Genome-wide sgRNA libraries for knockout screening are all the rage, and researchers have very generously made them available on Addgene. But which one should you choose for your project? Data is always better than guesswork, and I've started looking at what's out there in a relatively systematic way. Note that this is a work in progress, so results will probably change a bit, but the general gist will probably be similar. Also, details in scoring of guides is a controversial topic, so for now let's discuss stick to big picture themes everyone can probably agree upon.
Below is a smoothed distribution of scores (lower is better, scale is arbitrary), based on several metrics for three different guide libraries related to two papers (score on the x-axis and frequency of that score on the y-axis). Why three libraries for two papers? Turns out one Addgene-deposited library isn't the same as what's tested in the paper. Thankfully the authors were very transparent and deposited both sets of sequences into Addgene. Kudos to them!

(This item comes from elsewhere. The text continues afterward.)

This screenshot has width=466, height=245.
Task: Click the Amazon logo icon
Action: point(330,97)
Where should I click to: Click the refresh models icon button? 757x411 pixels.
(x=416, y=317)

The first thing to notice is that most guides score below 50. That's good! It means those guides have only been penalized for relatively trivial things. Hence, the libraries are pretty good and most guides should be functional (a no-brainer, given the awesome papers on these libraries). The second thing to notice is that some libraries have a peak around a score of 50. That's bad, because 50 is the penalty added to guides containing Pol III terminator sequences. These are likely to be useless guides, since they won't even be fully transcribed, but at least they should be silent in the library. The third thing to notice are the jagged peaks above a score of ~100. These guides are relatively rare in the libraries, but are potentially scary. Guides can only get a score this high if they have likely off-target sequences that occur within coding regions. In fact, guides get +100 for each off-target coding region. So the saw-tooth pattern >200 represents guides in these libraries that could potentially knockout more than one gene other than the one target. Hence, when using these libraries it's very important that your phenotype of interest occur with more than one guide (as stressed in the papers). Trusting just one guide could lead you very far astray due to off-target effects.

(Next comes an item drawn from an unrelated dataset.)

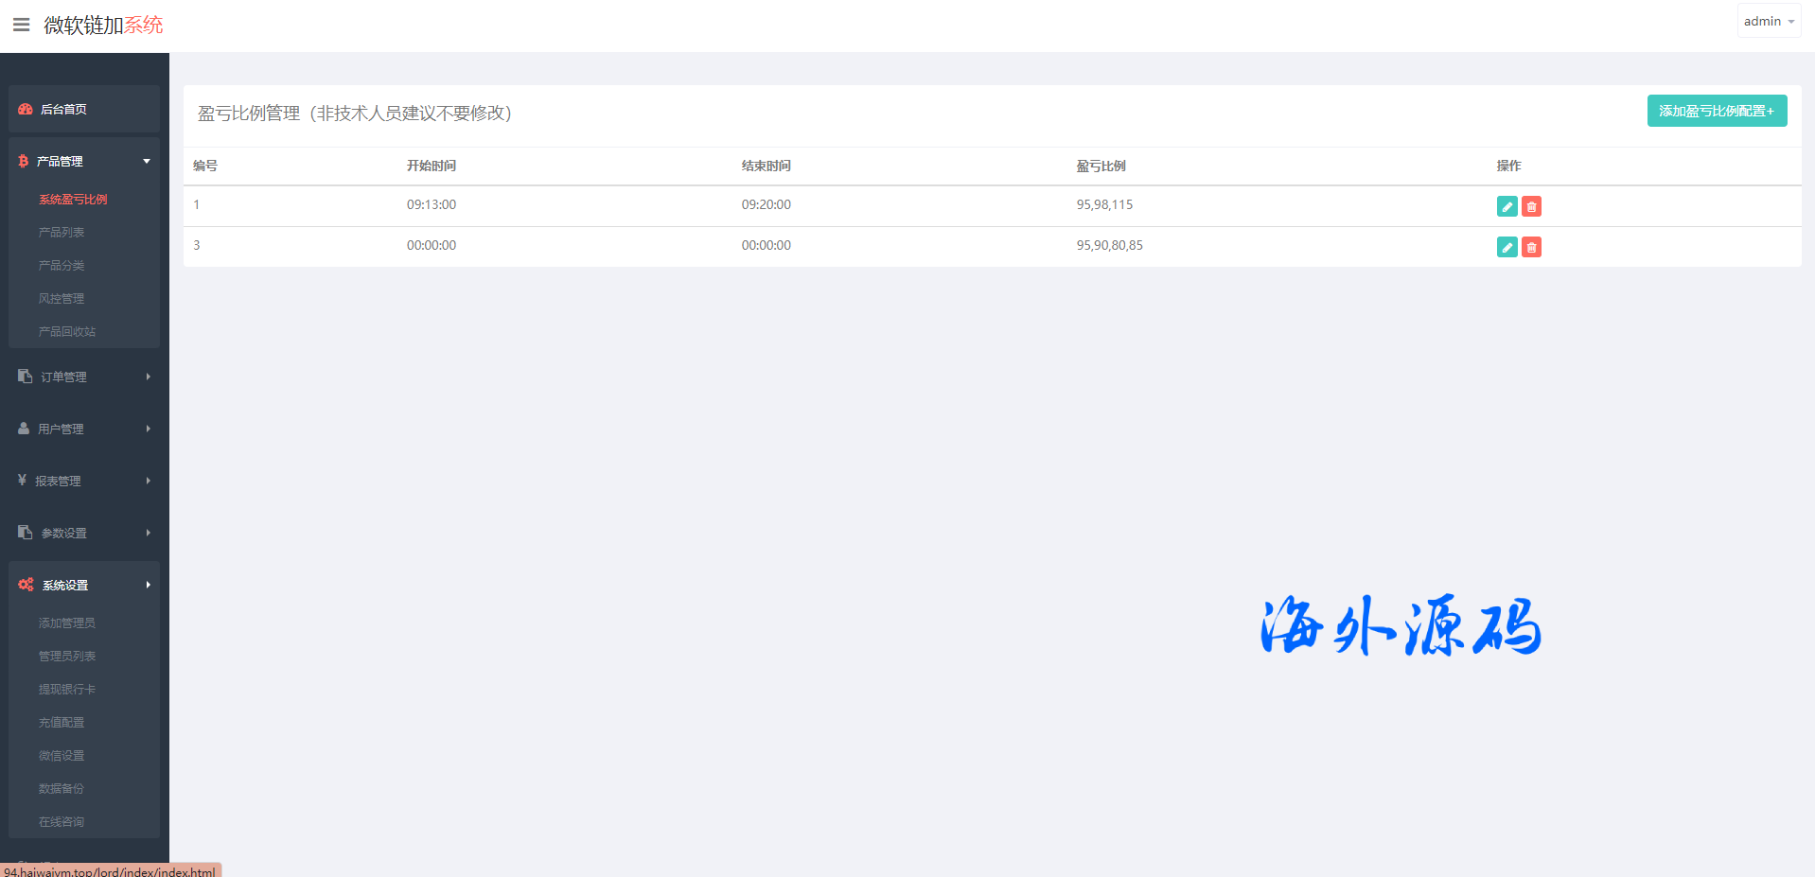Go to 数据备份 page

The above isn't mean to dissuade anyone from using these libraries. They're an incredible and unprecedented resource and the originators have done the community a huge service by making them available for a nominal fee on Addgene. But I think all seasoned scientists know that it's dangerous to treat things as a black box, and that looking under the hood never hurts. I'm sure library improvements will be a hot topic for some time to come and that can only be a good thing for people who want to use these for new biology.